5. The preparation method of the high flame retardant low smoke zero halogen TPU cable material according to any one of claims 1 to 4, characterized in that the preparation method comprises the following steps:

(1) weighing magnesium hydroxide according to a proportion, drying for 3-4h under the condition of 105 ℃ of 100-;

(2) weighing thermoplastic polyurethane and polycarbonate according to a proportion, uniformly mixing, and placing in a vacuum drying oven at 75-78 ℃ for drying for 2.5-3.5h for later use;

(3) weighing silicon rubber, wollastonite, magnesium aluminum silicate, a compatilizer, a dispersant and a smoke suppressant according to the proportion, adding the mixture, the modified magnesium hydroxide particles and the mixture obtained in the step (2) into an internal mixer, internally mixing for 15-20min at the temperature of 170-175 ℃, and then extruding and granulating in an extruder to obtain the high-flame-retardant low-smoke zero-halogen TPU cable material.
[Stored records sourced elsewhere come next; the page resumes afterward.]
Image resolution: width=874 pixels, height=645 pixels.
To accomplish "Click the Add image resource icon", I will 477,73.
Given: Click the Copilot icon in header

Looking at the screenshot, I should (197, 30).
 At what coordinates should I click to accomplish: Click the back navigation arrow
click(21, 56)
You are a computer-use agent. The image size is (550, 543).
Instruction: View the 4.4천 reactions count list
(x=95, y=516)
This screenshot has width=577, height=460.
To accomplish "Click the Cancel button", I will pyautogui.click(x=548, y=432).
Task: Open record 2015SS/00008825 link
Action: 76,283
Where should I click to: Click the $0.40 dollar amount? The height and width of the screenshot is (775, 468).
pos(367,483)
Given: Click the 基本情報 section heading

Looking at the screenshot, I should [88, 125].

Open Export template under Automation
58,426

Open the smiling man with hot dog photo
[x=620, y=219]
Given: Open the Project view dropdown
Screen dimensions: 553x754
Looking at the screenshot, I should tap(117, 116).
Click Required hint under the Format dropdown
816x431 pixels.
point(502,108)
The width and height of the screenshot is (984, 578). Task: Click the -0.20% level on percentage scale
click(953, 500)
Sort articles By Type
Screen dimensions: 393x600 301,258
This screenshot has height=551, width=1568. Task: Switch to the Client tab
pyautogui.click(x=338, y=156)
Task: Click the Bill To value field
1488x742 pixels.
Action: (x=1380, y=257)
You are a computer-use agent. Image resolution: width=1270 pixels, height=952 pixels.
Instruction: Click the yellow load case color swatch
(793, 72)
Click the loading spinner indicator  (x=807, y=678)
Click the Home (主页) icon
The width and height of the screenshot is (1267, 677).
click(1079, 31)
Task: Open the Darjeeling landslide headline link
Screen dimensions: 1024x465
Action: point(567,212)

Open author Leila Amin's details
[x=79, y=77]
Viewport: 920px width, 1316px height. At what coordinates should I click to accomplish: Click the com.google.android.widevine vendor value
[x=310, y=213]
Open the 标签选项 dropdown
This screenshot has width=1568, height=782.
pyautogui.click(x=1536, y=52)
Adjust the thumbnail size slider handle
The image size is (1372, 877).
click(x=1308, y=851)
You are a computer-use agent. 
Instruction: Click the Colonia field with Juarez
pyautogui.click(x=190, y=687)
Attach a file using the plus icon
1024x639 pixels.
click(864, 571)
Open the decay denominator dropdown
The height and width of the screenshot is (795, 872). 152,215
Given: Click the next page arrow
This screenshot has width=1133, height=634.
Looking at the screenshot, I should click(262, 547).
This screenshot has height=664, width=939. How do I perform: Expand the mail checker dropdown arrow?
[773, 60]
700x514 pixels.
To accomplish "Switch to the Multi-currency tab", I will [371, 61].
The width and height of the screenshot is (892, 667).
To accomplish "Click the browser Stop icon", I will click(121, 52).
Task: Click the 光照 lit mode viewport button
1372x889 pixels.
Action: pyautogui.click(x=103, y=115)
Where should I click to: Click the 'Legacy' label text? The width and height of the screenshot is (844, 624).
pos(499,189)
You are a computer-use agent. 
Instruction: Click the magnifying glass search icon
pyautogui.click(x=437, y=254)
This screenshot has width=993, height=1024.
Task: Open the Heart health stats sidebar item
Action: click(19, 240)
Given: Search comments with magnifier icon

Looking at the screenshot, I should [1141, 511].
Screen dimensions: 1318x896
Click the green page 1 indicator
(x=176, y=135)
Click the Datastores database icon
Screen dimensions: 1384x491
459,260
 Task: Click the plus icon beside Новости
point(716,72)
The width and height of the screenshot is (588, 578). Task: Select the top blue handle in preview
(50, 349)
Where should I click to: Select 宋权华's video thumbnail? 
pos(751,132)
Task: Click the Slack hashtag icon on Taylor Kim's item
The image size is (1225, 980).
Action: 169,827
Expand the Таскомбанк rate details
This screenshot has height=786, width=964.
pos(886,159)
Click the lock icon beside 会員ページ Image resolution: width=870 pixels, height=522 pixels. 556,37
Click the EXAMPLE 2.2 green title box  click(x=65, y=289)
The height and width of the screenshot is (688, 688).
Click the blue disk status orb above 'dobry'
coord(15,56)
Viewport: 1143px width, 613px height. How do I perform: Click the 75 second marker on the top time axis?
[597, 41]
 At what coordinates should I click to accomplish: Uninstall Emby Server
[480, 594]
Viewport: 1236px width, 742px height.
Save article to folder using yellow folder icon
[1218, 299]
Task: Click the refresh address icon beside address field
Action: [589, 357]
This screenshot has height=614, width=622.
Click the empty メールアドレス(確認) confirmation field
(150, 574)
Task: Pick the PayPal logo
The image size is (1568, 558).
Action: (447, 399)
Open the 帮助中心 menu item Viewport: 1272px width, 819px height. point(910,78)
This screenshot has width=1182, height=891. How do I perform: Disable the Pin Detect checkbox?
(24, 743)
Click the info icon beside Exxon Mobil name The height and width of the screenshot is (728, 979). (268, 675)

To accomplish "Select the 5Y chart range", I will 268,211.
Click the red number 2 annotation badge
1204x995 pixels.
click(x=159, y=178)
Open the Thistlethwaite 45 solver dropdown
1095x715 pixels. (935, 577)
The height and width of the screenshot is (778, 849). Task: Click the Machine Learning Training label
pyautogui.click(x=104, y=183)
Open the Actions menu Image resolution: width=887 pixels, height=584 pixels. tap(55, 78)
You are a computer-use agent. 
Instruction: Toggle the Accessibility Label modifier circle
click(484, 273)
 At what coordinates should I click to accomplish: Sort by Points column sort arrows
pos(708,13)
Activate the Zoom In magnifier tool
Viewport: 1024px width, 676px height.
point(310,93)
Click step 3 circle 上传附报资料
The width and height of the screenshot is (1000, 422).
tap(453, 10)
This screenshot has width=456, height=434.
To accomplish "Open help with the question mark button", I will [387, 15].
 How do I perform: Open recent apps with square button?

6. The preparation method of the high flame retardant low smoke zero halogen TPU cable material according to claim 5, is characterized in that: the frequency of the ultrasonic wave in the step (1) is 1500-.

7. The preparation method of the high flame retardant low smoke zero halogen TPU cable material according to claim 5, is characterized in that: the fineness of the modified magnesium hydroxide particles in the step (1) is 90-100 meshes.

8. The high flame retardant low smoke zero halogen TPU cable material according to claim 1, characterized in that: the initiator is one of ammonium persulfate, azobisisobutyronitrile or benzoyl peroxide.

9. The high flame retardant low smoke zero halogen TPU cable material according to claim 1, characterized in that: the smoke suppressant is one of molybdenum trioxide, ammonium octamolybdate or calcium phosphomolybdate.